研究課題
先天性心疾患患者の外科治療において、小児用人工臓器の社会的ニーズが急速に拡大しており、我々の研究グループでは、超微細人工筋肉技術を応用した超小型小児用循環補助システムの開発を進めている。しかしながら、小児用循環補助システムの臨床応用に向けては、アクチュエータ駆動によるデバイスの発熱が課題である。本研究では、体内埋込デバイスの熱力学的応答の伝熱解析により、生体内温度勾配に最適設計された生体を冷却システムの一部とみなす高度熱輸送機構を具現化する。現在開発中のプロタイプ補助装置の病態モデル動物実験の詳細な熱力学的解析を行った。開発中のデバイスは、大静脈と肺動脈を直接接続する人工血管外周部に巻き付け固定するもので、デバイスの発熱は、肺や心臓など周辺組織へ、熱傷等の重大な影響を与える恐れがある。そこで、デバイスの急性動物実験時の駆動試験結果を基に熱力学的見地から伝熱解析を行い、熱力学的応答解析を行った。冷却に必要な熱輸送について検討を行い、生体を冷却システムの一部とみなすことのできるハイブリッド型熱輸送機構開発のための基本性能評価を行った。現在開発中のプロタイプ補助装置に使用するアクチュエータ材料は、70℃でマルテンサイト変態により収縮する形状記憶合金線維であり、温度上昇を抑える冷却機構開発が不可欠である。デバイス周辺部での発熱を、通常37℃で維持される血流に排熱するため、ヒートパイプの基本原理を応用した、複合型排熱機構の具体設計を進めた。ヒートパイプの作動流体の選定、生体適合性を有す可撓性ヒートパイプ構造、吸熱部、排熱部の各要素について基礎的な構造設計を行い、作動流体を液化する凝縮器(コンデンサ)の設計試作を行ない、基礎性能評価試験を実施した。
2: おおむね順調に進展している
現在開発中のプロタイプ補助装置の病態モデル動物実験の詳細な熱力学的解析を行い、デバイスの急性動物実験時の駆動試験結果を基に熱力学的見地から伝熱解析を行い、熱力学的応答解析を行った。冷却に必要な熱輸送について詳細な検討を行い、生体を冷却システムの一部とみなすことのできるハイブリッド型熱輸送機構開発のための基本性能評価を行った。また、プロタイプ補助装置に使用するアクチュエータ材料の通電時の発熱を低減させるシステム開発を進めた。ヒートパイプの基本原理を応用した、複合型排熱機構の具体設計を進めた。ヒートパイプの作動流体の選定、生体適合性を有す可撓性ヒートパイプ構造、吸熱部、排熱部の各要素について基礎的な構造設計を行い、作動流体を液化する凝縮器(コンデンサ)の設計試作を行ない、基礎性能評価試験を実施した。
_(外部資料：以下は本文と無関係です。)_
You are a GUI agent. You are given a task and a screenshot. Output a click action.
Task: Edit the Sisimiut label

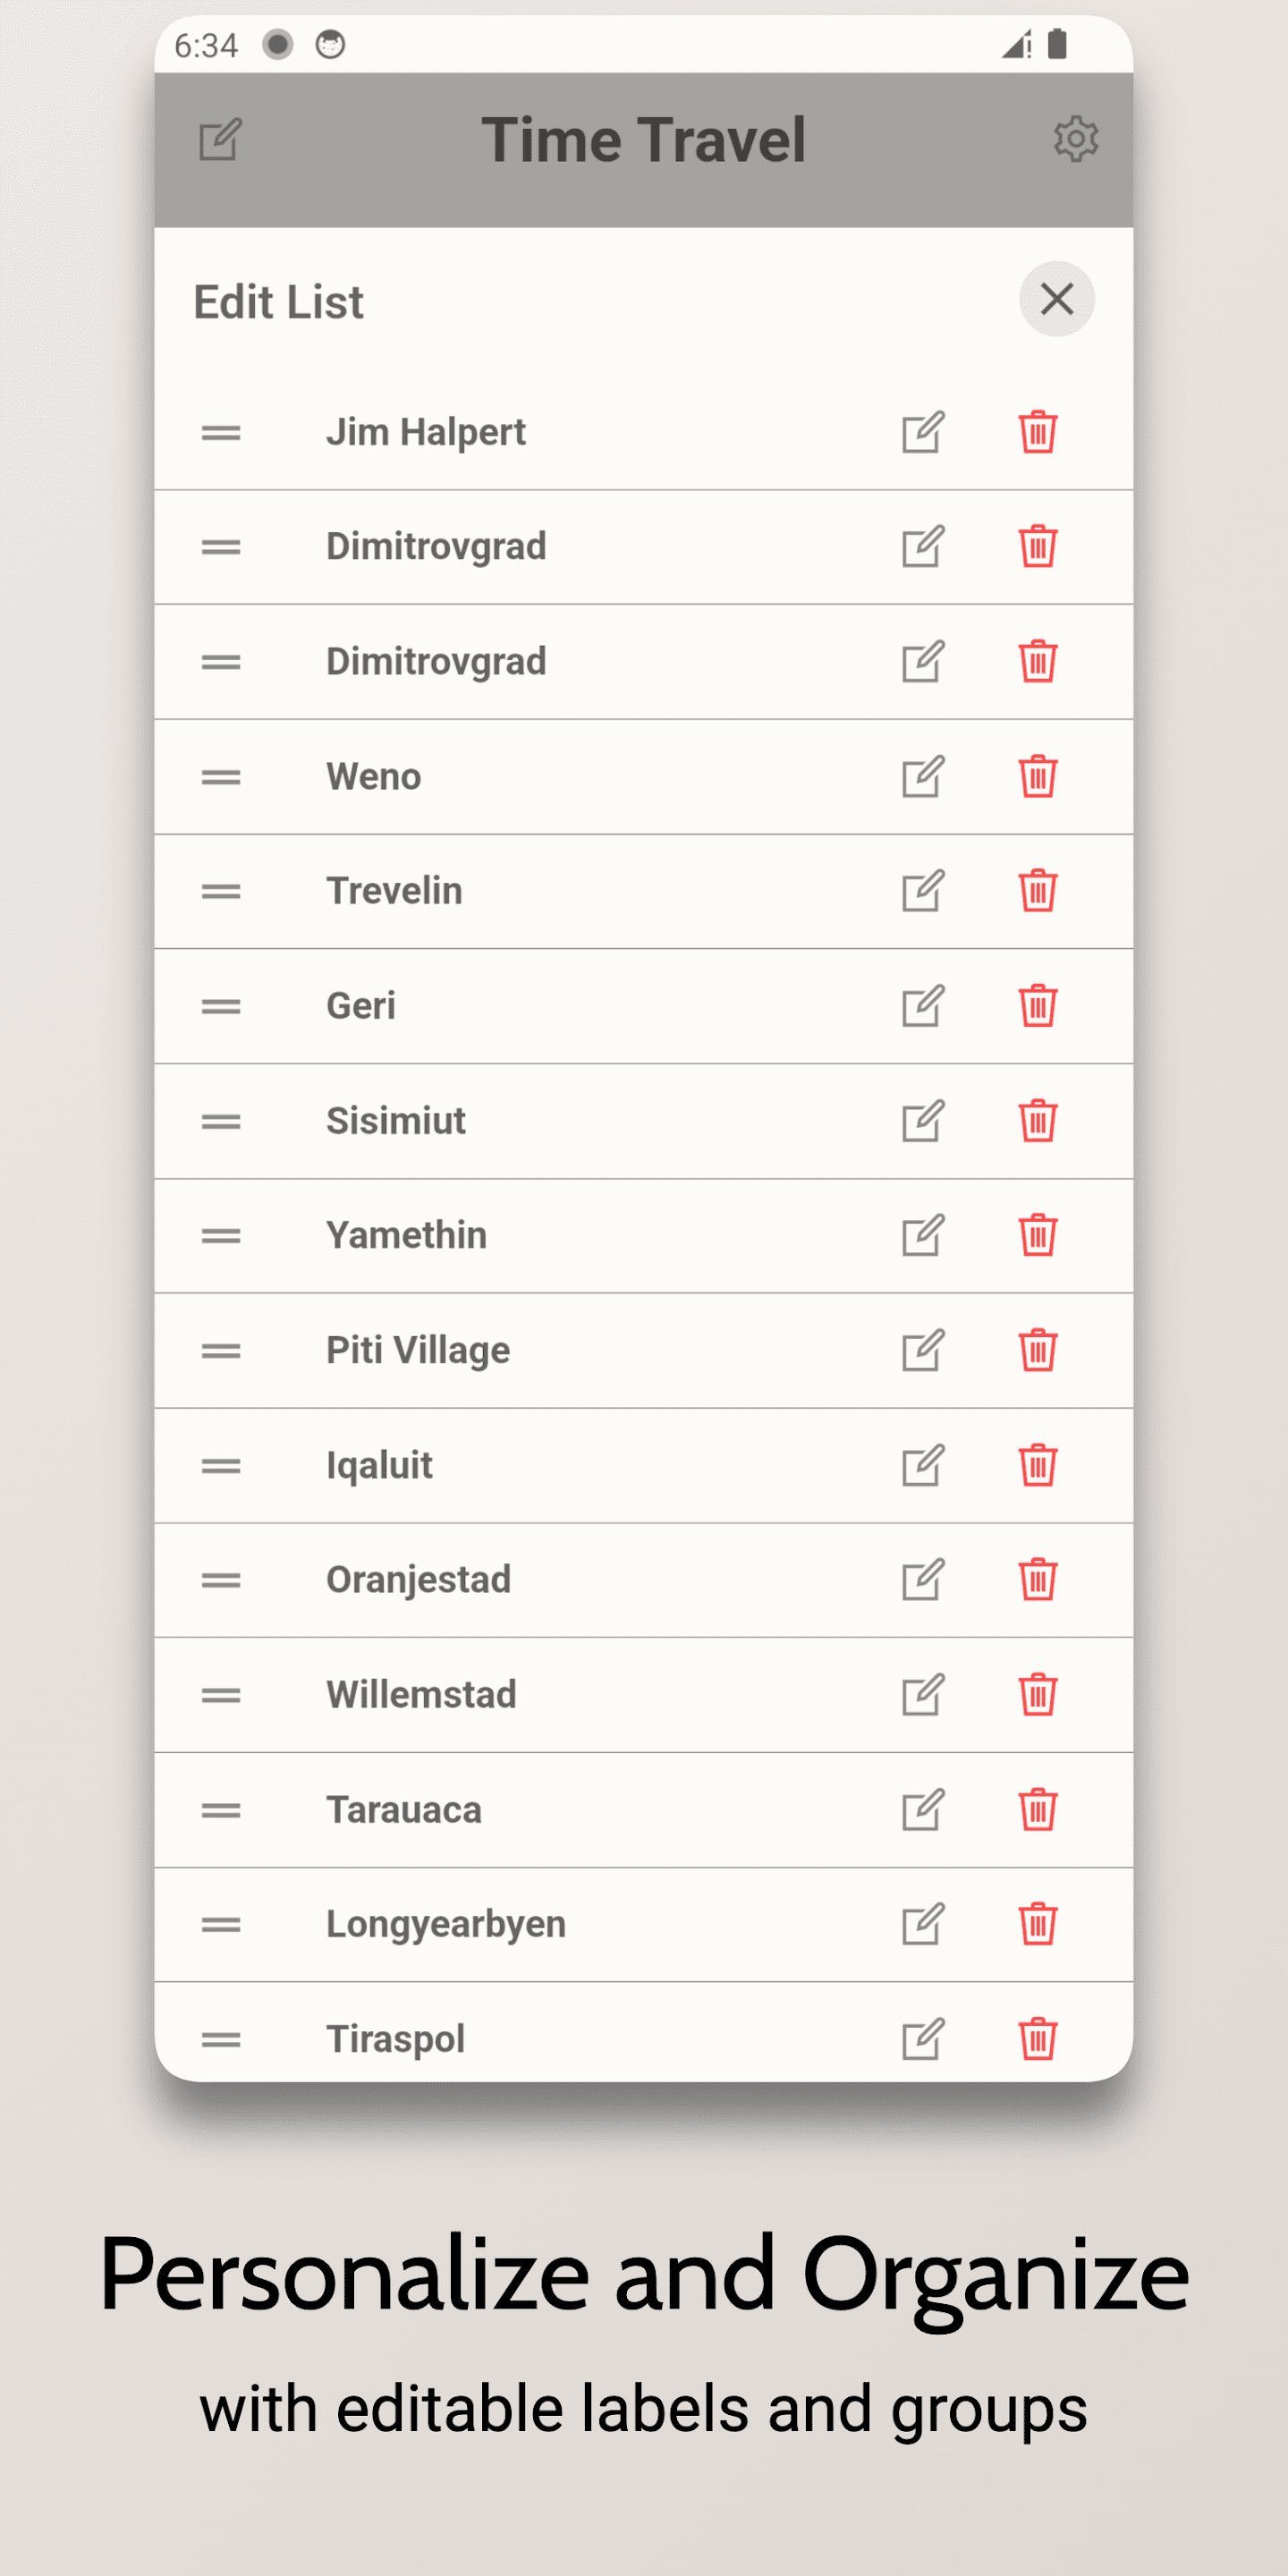click(922, 1121)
今後は、デバイス本体にセンサ類を取り付けず、アクチュエータそのものを変位センサとしてみなすことで、センサレス収縮制御システムの構築を試みる。アクチュエータは、通電加熱により5%の収縮し、冷却により元の長さにもどる二方性形状記憶効果を持ち、長手方向短縮変位と内部抵抗に線形関係を持つことから、理論的にサーボアクチュエータの方法論を用いて、変位計測、制御が可能である。体外の駆動装置側の電流計側により、デバイスを駆動した際の電流変化を計測し、通電パルスと収縮による電流変動モニタリングによりセンサレス制御システムの開発を行う。伝熱工学を応用した物理的な冷却機構と電力制御システムの統合により、2重の安全性を担保するフォンタン循環をサポートする小児用肺循環補助装置として改良する。ヒートパイプ型冷却機構の吸熱部構造をデバイスに接続できるようにアクチュエータ配列や収縮機構を見直し、デバイスの発熱を効果的に吸熱し排熱可能な構造とするため改良を加える。同時に、制御システムの実装のため、既存の制御回路に新規開発した電力制御システムを導入する。
デバイス設計試作に伴い、急性動物実験時の駆動試験結果を基に熱力学的見地から伝熱解析を行い、熱力学的応答解析を行った。本年度では、基本的な計測システムの整備と原材料の購入を行った。次年度では、センサレス収縮制御システムの構築を試み、電流変動モニタリング装置の設計試作のための各種機材の導入を進める。また、アクチュエータ材料などの消耗品の購入が必要となる。